The UT Police Department increased their traffic safety enforcement along Robert Dedman Drive near the Law School and the Butler School of Music indefinitely on Monday.
The targeted enforcement began after police received complaints of speeding and drivers not yielding to pedestrians. During the first hour of enforcement, UTPD made 14 traffic stops, UTPD spokeswoman Noelle Newton Schrader said.
UTPD will only issue warnings this week, unless during the stop, officers find the driver has previous violations or does not have car insurance or registration, UTPD Corporal Jeffrey Corff said. Next week, UTPD will begin ticketing if the traffic violations persist.
“If we’re not getting a change in behavior then that may be another course of action to cite them next time,” Corff said.
Where previously the area of Robert Dedman Drive was part of the general campus patrol, it is now a targeted enforcement area and will have two to three police cars at a time.
Corff said UTPD wants to educate students, faculty, staff and campus visitors on the 15 mph speed limit on campus and make sure they are aware of pedestrians.
“Our enforcement strategy at this point is just education,” Corff said. “If you’re going 15 (mph) and reacting to somebody walking in front of you, there’s going to be a better chance for you to react and (for) people to be safe.
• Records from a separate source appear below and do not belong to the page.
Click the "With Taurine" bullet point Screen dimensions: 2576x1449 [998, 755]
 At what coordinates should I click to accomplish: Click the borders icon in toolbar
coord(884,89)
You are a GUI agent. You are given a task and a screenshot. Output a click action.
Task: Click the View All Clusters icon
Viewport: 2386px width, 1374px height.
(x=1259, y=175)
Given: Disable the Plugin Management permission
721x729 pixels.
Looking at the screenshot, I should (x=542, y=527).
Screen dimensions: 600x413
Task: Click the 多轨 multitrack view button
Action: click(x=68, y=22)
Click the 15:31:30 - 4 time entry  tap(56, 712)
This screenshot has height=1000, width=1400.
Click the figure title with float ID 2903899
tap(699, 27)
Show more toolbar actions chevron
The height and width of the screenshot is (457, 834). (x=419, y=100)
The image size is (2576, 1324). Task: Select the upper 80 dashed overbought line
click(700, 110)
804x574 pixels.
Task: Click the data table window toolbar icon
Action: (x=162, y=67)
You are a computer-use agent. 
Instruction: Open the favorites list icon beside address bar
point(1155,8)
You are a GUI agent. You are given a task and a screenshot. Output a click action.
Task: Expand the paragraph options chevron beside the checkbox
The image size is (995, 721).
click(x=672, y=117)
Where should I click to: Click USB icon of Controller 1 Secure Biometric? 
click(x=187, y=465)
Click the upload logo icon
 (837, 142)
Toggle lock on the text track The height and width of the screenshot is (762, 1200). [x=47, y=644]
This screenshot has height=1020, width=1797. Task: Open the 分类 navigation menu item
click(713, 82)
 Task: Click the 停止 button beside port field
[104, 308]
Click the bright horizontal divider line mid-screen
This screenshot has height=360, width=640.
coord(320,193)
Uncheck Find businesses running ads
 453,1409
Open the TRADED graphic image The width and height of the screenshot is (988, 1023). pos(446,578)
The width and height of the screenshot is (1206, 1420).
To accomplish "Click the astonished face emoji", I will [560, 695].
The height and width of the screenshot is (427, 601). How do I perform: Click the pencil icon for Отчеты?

If you’re going 30 or 35 (mph) through campus, it can be a much more dangerous situation.”
Trumpet performance junior Rebecca Ortiz said the crosswalk in between the Bass Concert Hall and the Butler School of Music is especially dangerous and it is good that UTPD is trying to enforce traffic rules.
“I think it’s not as safe as other usual crosswalks just because nobody knows the speed limit on that road,” Ortiz said. “(There are) all those cars parked (by that crosswalk) and you never see when a pedestrian is going to walk right out, and since people are going more than 15 (mph) and the pedestrian is just going to walk, it can be pretty dangerous.”
UTPD will have multiple patrol cars out on Robert Dedman Drive during the morning and evening rush hours for multiple weeks or even months until the issues have been resolved,
“We want to have a couple good days of education, making an abundance of traffic stops, having our presence out there so we’ll have two or three cars out there at a time with lights on, hopefully that will get people to slow down as well,” Corff said. “It makes people pay attention.”
Vocal performance junior Brigid Becker did not know the on-campus speed limit was 15 mph and said she thinks it is good UTPD is trying to enforce the speed limit more but that pedestrians also need to pay attention.
“I think in general around the school everyone needs to slow down,” Becker said. “Unfortunately, students like to jaywalk, and I’ve definitely been in a car that’s about to hit a kid that’s running around not on the crosswalks. I’ve also seen people almost get hit.”